The answer should contain every record below, output exactly.
——
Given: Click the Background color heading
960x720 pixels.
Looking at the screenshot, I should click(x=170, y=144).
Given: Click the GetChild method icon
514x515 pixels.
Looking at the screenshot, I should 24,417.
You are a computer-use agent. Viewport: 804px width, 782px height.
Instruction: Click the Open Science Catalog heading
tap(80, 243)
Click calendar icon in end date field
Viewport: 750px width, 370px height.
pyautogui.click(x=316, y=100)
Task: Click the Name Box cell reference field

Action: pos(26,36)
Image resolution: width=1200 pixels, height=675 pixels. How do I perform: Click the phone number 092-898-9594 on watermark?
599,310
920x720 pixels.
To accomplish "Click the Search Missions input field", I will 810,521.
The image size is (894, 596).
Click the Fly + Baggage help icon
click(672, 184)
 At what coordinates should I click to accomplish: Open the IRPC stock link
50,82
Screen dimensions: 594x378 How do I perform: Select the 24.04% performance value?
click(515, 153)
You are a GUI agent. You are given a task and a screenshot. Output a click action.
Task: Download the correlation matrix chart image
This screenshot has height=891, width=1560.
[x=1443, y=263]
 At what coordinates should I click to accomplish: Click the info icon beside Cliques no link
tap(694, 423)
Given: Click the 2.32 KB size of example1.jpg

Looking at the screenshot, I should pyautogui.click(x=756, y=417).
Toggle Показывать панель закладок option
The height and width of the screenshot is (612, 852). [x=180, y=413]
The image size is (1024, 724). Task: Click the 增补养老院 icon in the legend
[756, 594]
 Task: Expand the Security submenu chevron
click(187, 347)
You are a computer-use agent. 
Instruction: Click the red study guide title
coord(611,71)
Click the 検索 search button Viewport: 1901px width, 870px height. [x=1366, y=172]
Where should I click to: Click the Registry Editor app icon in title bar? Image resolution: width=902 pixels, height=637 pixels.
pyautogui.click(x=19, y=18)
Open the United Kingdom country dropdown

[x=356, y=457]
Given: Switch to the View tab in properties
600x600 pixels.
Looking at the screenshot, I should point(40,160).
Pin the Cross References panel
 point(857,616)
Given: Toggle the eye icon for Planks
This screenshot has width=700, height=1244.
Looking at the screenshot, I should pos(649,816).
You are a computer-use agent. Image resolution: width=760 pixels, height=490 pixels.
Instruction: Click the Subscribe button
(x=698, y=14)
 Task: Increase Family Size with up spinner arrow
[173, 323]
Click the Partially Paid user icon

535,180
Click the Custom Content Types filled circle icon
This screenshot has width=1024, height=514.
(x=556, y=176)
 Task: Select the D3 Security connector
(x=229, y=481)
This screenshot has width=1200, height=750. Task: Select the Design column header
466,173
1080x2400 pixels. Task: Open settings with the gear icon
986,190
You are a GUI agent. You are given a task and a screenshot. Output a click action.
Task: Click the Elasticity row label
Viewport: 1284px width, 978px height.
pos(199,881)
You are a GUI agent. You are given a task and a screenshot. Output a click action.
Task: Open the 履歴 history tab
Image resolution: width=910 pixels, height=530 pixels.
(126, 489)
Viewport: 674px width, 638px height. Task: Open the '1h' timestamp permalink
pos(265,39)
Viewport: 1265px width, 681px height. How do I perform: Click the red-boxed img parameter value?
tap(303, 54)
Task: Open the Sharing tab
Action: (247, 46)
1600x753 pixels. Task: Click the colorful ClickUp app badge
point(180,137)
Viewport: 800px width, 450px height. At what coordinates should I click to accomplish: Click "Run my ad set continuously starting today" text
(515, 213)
——
- [Task result]
Given: Click the Background color heading
960x720 pixels.
Looking at the screenshot, I should click(x=170, y=144).
Given: Click the GetChild method icon
514x515 pixels.
Looking at the screenshot, I should 24,417.
You are a computer-use agent. Viewport: 804px width, 782px height.
Instruction: Click the Open Science Catalog heading
tap(80, 243)
Click calendar icon in end date field
Viewport: 750px width, 370px height.
pyautogui.click(x=316, y=100)
Task: Click the Name Box cell reference field

Action: pos(26,36)
Image resolution: width=1200 pixels, height=675 pixels. How do I perform: Click the phone number 092-898-9594 on watermark?
599,310
920x720 pixels.
To accomplish "Click the Search Missions input field", I will 810,521.
The image size is (894, 596).
Click the Fly + Baggage help icon
click(672, 184)
 At what coordinates should I click to accomplish: Open the IRPC stock link
50,82
Screen dimensions: 594x378 How do I perform: Select the 24.04% performance value?
click(515, 153)
You are a GUI agent. You are given a task and a screenshot. Output a click action.
Task: Download the correlation matrix chart image
This screenshot has height=891, width=1560.
[x=1443, y=263]
 At what coordinates should I click to accomplish: Click the info icon beside Cliques no link
tap(694, 423)
Given: Click the 2.32 KB size of example1.jpg

Looking at the screenshot, I should pyautogui.click(x=756, y=417).
Toggle Показывать панель закладок option
The height and width of the screenshot is (612, 852). [x=180, y=413]
The image size is (1024, 724). Task: Click the 增补养老院 icon in the legend
[756, 594]
 Task: Expand the Security submenu chevron
click(187, 347)
You are a computer-use agent. 
Instruction: Click the red study guide title
coord(611,71)
Click the 検索 search button Viewport: 1901px width, 870px height. [x=1366, y=172]
Where should I click to: Click the Registry Editor app icon in title bar? Image resolution: width=902 pixels, height=637 pixels.
pyautogui.click(x=19, y=18)
Open the United Kingdom country dropdown

[x=356, y=457]
Given: Switch to the View tab in properties
600x600 pixels.
Looking at the screenshot, I should point(40,160).
Pin the Cross References panel
 point(857,616)
Given: Toggle the eye icon for Planks
This screenshot has width=700, height=1244.
Looking at the screenshot, I should pos(649,816).
You are a computer-use agent. Image resolution: width=760 pixels, height=490 pixels.
Instruction: Click the Subscribe button
(x=698, y=14)
 Task: Increase Family Size with up spinner arrow
[173, 323]
Click the Partially Paid user icon

535,180
Click the Custom Content Types filled circle icon
This screenshot has width=1024, height=514.
(x=556, y=176)
 Task: Select the D3 Security connector
(x=229, y=481)
This screenshot has width=1200, height=750. Task: Select the Design column header
466,173
1080x2400 pixels. Task: Open settings with the gear icon
986,190
You are a GUI agent. You are given a task and a screenshot. Output a click action.
Task: Click the Elasticity row label
Viewport: 1284px width, 978px height.
pos(199,881)
You are a GUI agent. You are given a task and a screenshot. Output a click action.
Task: Open the 履歴 history tab
Image resolution: width=910 pixels, height=530 pixels.
(126, 489)
Viewport: 674px width, 638px height. Task: Open the '1h' timestamp permalink
pos(265,39)
Viewport: 1265px width, 681px height. How do I perform: Click the red-boxed img parameter value?
tap(303, 54)
Task: Open the Sharing tab
Action: (247, 46)
1600x753 pixels. Task: Click the colorful ClickUp app badge
point(180,137)
Viewport: 800px width, 450px height. At what coordinates should I click to accomplish: Click "Run my ad set continuously starting today" text
(515, 213)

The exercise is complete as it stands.